## Task set
a: Repeat the forum thread starting at "## mrs blog" and ending at "(May 6, 2013)", putting "contact information" in place of "details".
b: Pick up the forum thread about the unfinished property where it stops, and keep it going.

═══ Passage

PS ~ just checked your previous threads and it would definitely appear your unfinished property is definitely on the same site as ours!!


----------



## mrs blog (May 23, 2014)

Hi Chris and Andrea It is Marys plot and i am Marys friend just trying to help her out,But it will be marys details that i will be giving to you so you can talk to her in person ,How do i private message you or give you her details or yours to Mary 
kind Regards
Linda


----------



## hiatusxenia (May 6, 2013)

To Mrs Blog, I am sorry I did not make myself very clear. What I meant was that the whole development could well be under mortgage regardless of whether you paid the builder cash or not. Tread warily.


----------



## Chris & Andrea (Feb 15, 2008)

hiatusxenia said:


> To Mrs Blog, I am sorry I did not make myself very clear. What I meant was that the whole development could well be under mortgage regardless of whether you paid the builder cash or not. Tread warily.

══════
═══ Supplied material

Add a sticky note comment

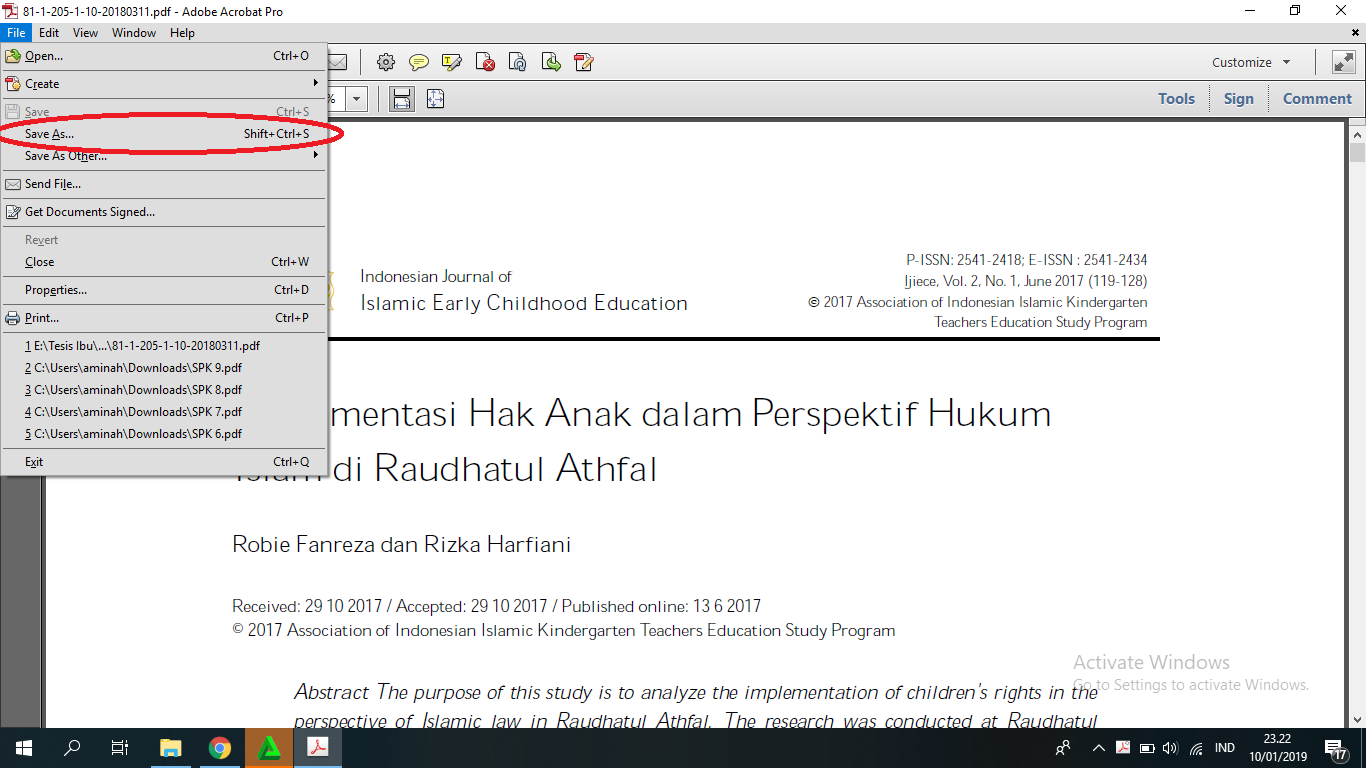[419, 62]
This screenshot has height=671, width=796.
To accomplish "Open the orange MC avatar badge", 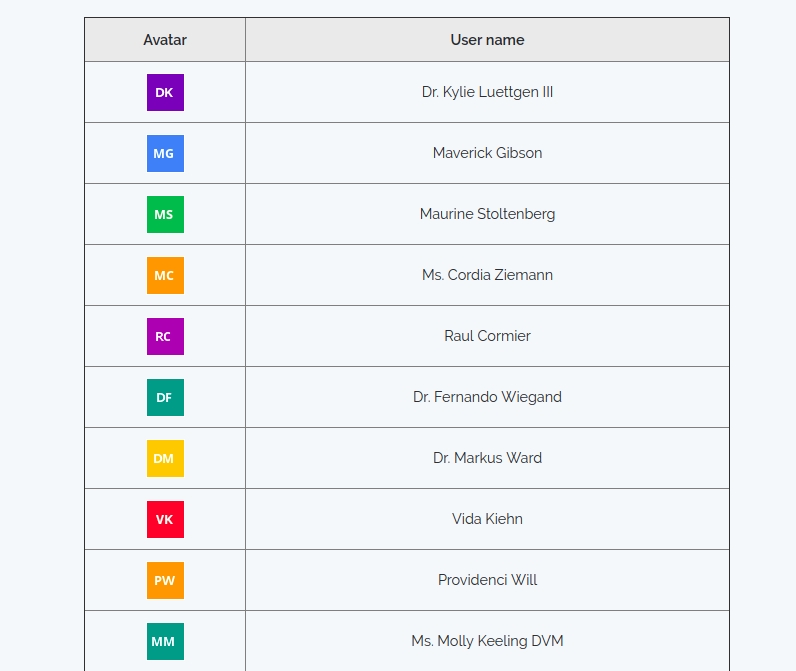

══════

## Outputs for the tasks
a:
## mrs blog (May 23, 2014)

Hi Chris and Andrea It is Marys plot and i am Marys friend just trying to help her out,But it will be marys contact information that i will be giving to you so you can talk to her in person ,How do i private message you or give you her contact information or yours to Mary 
kind Regards
Linda


----------



## hiatusxenia (May 6, 2013)

b:
Fully support 'hiatusxenia' comments. Sadly that's why we have had to resort to a lengthy, stressful and expensive legal process. The true culprit is the developer aided and abetted by the system. Names excluded for obvious reasons!!


----------



## Chris & Andrea (Feb 15, 2008)

mrs blog said:


> Hi Chris and Andrea It is Marys plot and i am Marys friend just trying to help her out,But it will be marys details that i will be giving to you so you can talk to her in person ,How do i private message you or give you her details or yours to Mary
> kind Regards
> Linda


Hi Linda, To simplify matters I've private messaged you.
That should open up a link for you and Mary. We'll be restricted on how many words we can send each other, so once we have established the link I'll give you some contact numbers, private e-mail etc. Chris


----------



## Chris & Andrea (Feb 15, 2008)

*Stonebest Developers*



Chris & Andrea said:


> Hi Linda, To simplify matters I've private messaged you.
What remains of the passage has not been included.